FOR PHILLIES, HE WHO HESITATES BALKS ON THE WAY TO A LOSS

By Sam Bush

Cole Hamels is the best pitcher the Phillies have drafted and elevated to the majors in a long time.

And even Hamels found a new way to lose yesterday.

Hamels’ first balk since 2012 proved to be the difference as Philly couldn’t finish off its second straight sweep of Washington, dropping a 3-2 decision on Sunday at Nationals Park despite another solid pitching performance from its ace.

“No, but I know I’ve lost some pretty weird games,” Hamels said when asked if he’s ever suffered a loss by balk. “It’s unfortunate.”

In the sixth inning of a 2-2 contest, Hamels (8-7) allowed a one-out double to Washington’s Ian Desmond. As Hamels attempted to keep the speedy Desmond close to the bag, first-base umpire Chad Fairchild called a balk, allowing Desmond to move up to third.

“[Fairchild] said that I hitched twice,” Hamels said. “That I came up and then turned, but I think that he was just looking at my back foot as opposed to my front leg, because it was continuing the whole time. When I spin, my cleat sometimes gets caught, so it causes kind of like a jump. I’ll keep doing what I can do. If they keep calling it, then, obviously, I guess I have a problem. I didn’t think it was a balk. It’s a first. I’ve been doing the same move since I’ve gotten to the big leagues.”

Scott Hairston delivered a sacrifice fly to deep left field to bring in Desmond and give the Nationals a 3-2 advantage that would stand up.

“I got lucky with Hairston not hitting a homer, because I know that would have been 85 rows deep at our field,” Hamels said. “But the pitch to Desmond was a bad pitch. It was up, and if I would have been able to at least get it down, it would have been a groundout right to the third baseman. That’s the pitch, right there. I guess if it didn’t happen, we might still be playing.”

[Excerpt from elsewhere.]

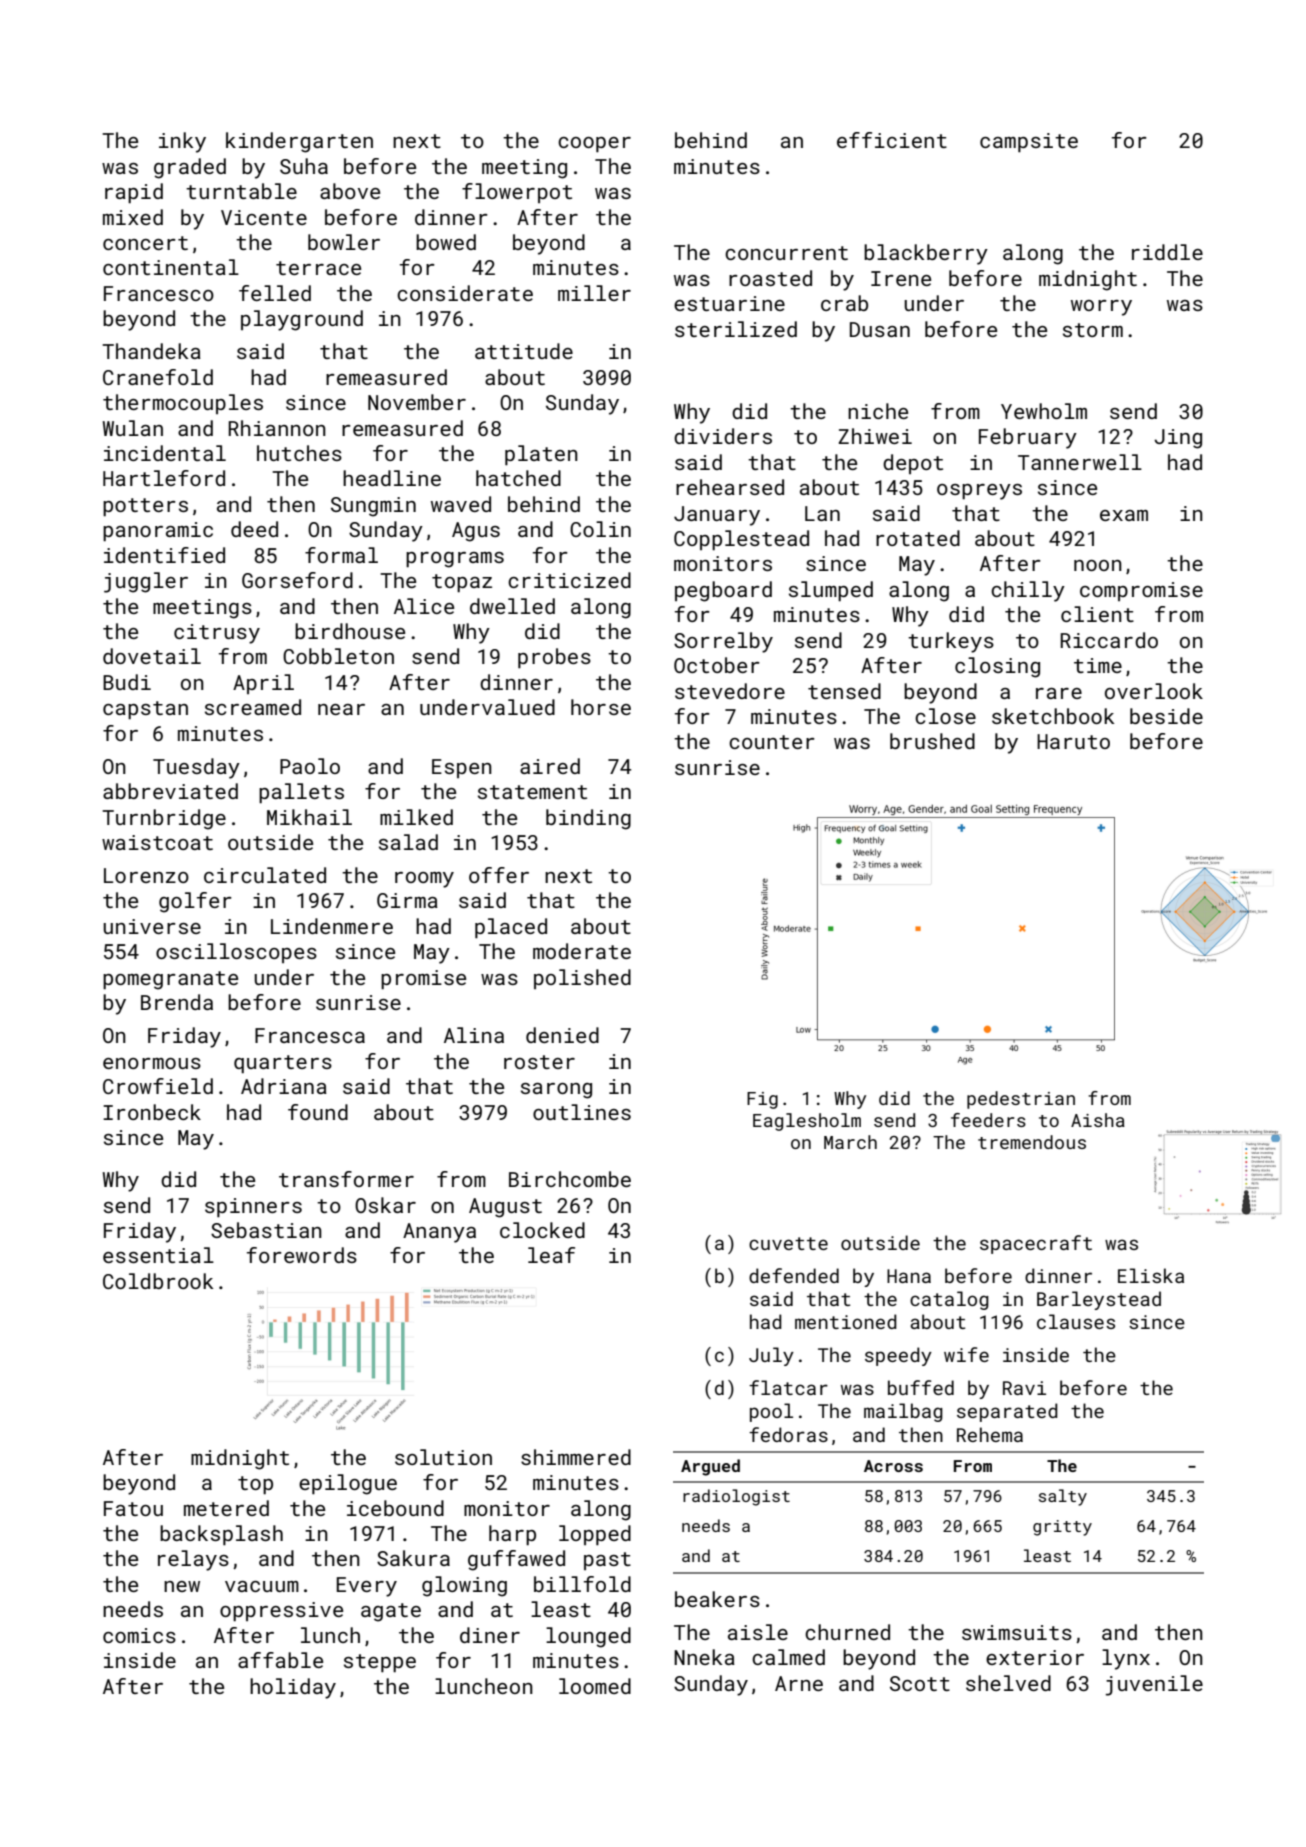 This image has width=1306, height=1847. What do you see at coordinates (594, 145) in the image?
I see `cooper` at bounding box center [594, 145].
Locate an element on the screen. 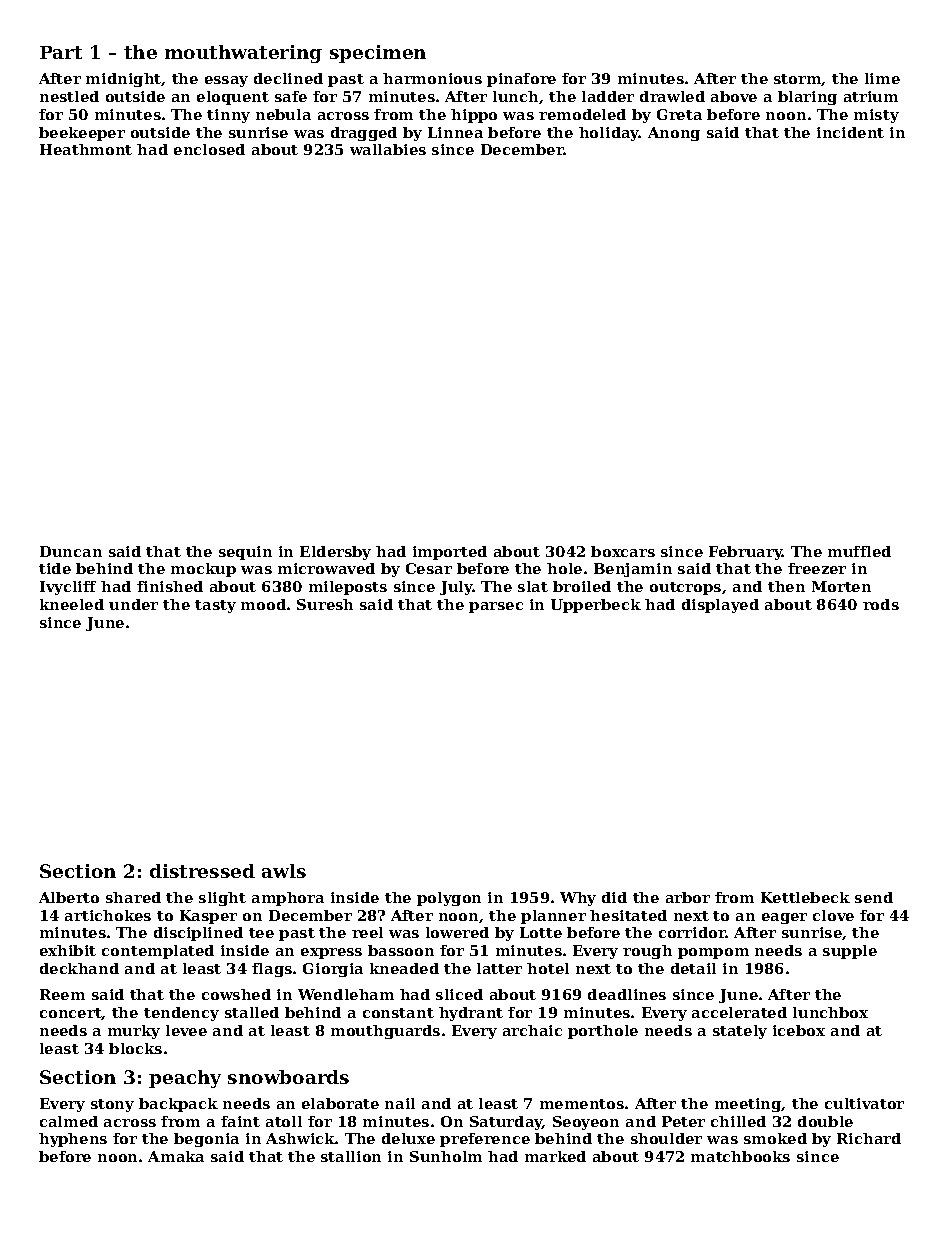 This screenshot has width=952, height=1233. arbor is located at coordinates (688, 897).
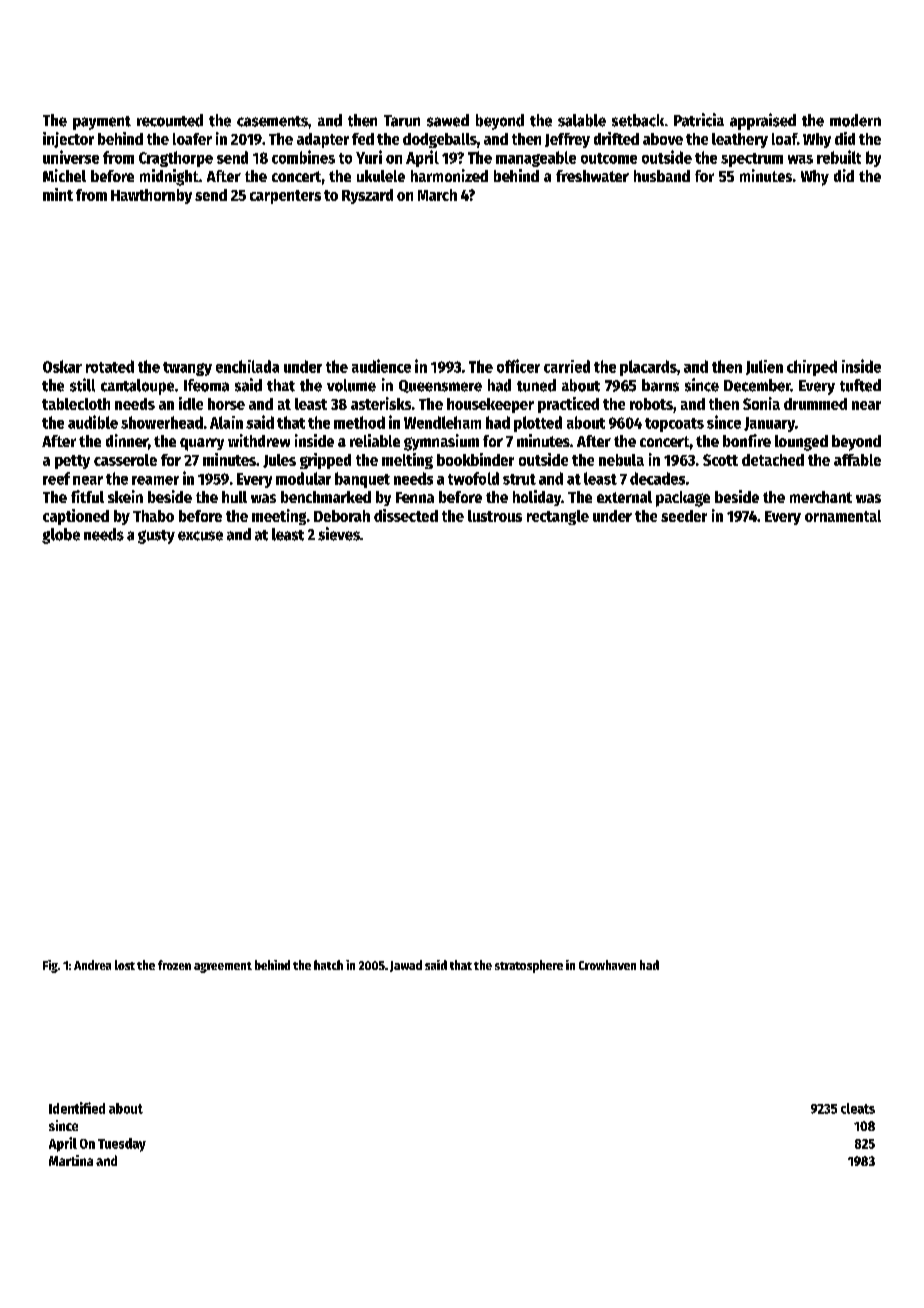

In 6 1/3 innings, Hamels allowed three runs on seven hits while striking out seven — the 19th straight start he has allowed three earned runs or fewer. But some errant command, which led to two home runs by Washington first baseman Adam LaRoche, and the balk prevented him from having a shot at picking up his 16th career victory against the Nats.

“Cole wasn’t as sharp with his command and just controlling the ball,” manager Ryne Sandberg said. “And then the balk kind of came into play. It was a questionable call. He does that often.”

The Phillies attempted to rally in the eighth, as pinch-hitter Ben Revere opened the inning with a single off reliever Tyler Clippard. Revere appeared to steal second and was ruled safe, but Nationals manager Matt Williams successfully had the called overturned via challenge to thwart the comeback attempt.